I think letting you know like that was horribly insensitive, considering you were due around the same time. She should have waited a couple of months or so, and could have mentioned it in passing at some point, like:"Oh, did I tell you? So-and-so is having a girl." and then move on. I can totally understand that you felt like you were slapped in the face. Very unthinking of a "friend".


----------



## mamaofthree (Jun 5, 2002)

i don't think she was trying to give you a slap in the face... but maybe expressing her joy of what is going on in her life.

having had three losses myself, i try and always remember that not everyone is as wrapped up in the sadness as i am. not even my dh.
i would hate for someone to feel like they could not share their joys with me even while i am experiencing sadness. being with in that circle of life has always given me hope.

anyway many many ((hugs)) to you. and i am so sorry for your loss.


----------



## Mama~Love (Dec 8, 2003)

I'm not replying, because it wouldn't be very nice words I send. It gives me ***0*** hope at all that she gets her baby, and I get nothing but tears, grief, and sadness.

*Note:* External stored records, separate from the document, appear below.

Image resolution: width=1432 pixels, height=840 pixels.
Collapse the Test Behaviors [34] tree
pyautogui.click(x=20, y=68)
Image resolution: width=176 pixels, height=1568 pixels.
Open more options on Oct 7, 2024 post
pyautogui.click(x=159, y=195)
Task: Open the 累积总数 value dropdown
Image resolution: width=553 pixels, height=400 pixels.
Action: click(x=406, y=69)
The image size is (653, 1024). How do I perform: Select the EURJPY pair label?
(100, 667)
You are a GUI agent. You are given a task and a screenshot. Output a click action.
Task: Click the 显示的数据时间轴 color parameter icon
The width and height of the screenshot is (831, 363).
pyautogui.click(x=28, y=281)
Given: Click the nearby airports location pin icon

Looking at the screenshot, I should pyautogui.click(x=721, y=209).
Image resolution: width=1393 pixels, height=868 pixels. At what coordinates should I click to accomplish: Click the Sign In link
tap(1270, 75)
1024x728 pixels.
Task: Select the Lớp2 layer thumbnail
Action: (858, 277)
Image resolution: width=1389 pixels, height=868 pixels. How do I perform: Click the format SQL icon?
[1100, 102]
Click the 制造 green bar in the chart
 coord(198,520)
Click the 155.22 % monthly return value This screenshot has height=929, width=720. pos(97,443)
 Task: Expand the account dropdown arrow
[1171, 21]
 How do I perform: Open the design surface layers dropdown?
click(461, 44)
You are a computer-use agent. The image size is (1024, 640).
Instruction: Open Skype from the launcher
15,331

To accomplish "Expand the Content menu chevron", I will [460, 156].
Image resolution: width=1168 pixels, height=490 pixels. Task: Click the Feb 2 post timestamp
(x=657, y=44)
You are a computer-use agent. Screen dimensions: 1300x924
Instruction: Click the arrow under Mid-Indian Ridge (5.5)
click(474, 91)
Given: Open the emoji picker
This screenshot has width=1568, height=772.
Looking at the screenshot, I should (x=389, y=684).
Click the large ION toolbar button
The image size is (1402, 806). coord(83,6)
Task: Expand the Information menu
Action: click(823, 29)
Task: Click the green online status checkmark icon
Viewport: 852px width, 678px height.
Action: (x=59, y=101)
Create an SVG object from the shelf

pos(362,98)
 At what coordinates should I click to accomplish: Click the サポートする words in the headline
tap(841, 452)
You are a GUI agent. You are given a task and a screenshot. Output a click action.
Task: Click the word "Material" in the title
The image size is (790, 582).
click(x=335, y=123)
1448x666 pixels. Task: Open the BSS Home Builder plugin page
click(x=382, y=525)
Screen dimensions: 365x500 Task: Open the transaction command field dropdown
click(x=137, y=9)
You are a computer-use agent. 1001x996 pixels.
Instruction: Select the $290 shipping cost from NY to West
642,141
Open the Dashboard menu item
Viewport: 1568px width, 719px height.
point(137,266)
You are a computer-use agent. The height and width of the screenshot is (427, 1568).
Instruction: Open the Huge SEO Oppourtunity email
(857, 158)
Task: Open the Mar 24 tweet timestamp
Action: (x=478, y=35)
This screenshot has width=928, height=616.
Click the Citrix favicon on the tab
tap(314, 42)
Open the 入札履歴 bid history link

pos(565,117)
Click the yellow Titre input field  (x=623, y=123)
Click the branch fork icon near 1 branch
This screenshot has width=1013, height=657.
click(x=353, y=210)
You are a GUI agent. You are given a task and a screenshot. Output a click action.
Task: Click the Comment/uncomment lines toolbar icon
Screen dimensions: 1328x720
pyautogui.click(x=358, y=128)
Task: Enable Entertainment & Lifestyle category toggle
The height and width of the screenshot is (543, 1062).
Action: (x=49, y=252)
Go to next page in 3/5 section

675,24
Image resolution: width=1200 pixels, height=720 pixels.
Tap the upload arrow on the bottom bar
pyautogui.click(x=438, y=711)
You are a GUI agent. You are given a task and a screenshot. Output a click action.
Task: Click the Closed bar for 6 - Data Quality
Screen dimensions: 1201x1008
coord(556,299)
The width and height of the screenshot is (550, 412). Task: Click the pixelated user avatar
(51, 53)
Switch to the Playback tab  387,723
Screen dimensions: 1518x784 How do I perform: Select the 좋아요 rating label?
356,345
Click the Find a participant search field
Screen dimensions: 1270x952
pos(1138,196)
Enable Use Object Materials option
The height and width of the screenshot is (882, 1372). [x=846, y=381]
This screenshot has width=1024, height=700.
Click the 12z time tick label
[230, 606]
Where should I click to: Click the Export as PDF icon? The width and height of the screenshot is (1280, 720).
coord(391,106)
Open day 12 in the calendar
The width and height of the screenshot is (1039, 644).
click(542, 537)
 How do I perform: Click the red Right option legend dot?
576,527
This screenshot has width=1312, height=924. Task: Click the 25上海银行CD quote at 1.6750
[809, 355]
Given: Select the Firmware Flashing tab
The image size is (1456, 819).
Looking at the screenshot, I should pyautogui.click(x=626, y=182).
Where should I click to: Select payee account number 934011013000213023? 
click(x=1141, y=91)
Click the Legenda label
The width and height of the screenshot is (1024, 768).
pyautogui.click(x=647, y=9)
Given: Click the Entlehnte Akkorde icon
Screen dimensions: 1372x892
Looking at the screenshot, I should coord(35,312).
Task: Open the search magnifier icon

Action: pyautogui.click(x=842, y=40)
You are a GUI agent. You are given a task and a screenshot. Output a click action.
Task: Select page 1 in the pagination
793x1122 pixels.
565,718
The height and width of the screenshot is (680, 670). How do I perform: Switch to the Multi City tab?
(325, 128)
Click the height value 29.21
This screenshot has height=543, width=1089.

It's a boy, of course. Just what I'm longing for desperately, of course. I just knew it, and I bet that girl at work is having a boy as well. I'ms ure she will be announcing that in a couple weeks or so.


----------



## mamaofthree (Jun 5, 2002)

i feel very bad for you. i am not sure how long ago your loss was, but it is obviously still very close to the surface for you.
please be careful how you react to others in their time of joy. being so full of anger will not bring back that baby. why would you say something mean to someone just because they are having a baby and you are not? what would happen if later down the line you find yourself pregnant again and some one close to you looses a baby, would you want them to be mad at you for being pregnant?
right before my most recent loss a friend at work was also pregnant. even when i miscarried, i was happy for her. i was happy she continued to share her joys and struggles, and the sex of her baby. i couldn't imagine being mad at her for her still being pregnant OR for her to keep her mouth shut when she is so full of life and joy.
i hope you find some peace soon, it is not good for the soul to be so full of anger.

many many hugs.

h


----------



## Cheshire (Dec 14, 2004)

I'm so sorry. I know it hurts. We have two bookmark babies at our offices (my DH's friend had their son weeks before ours was born and a friend of mine at work had her son a couple of months after).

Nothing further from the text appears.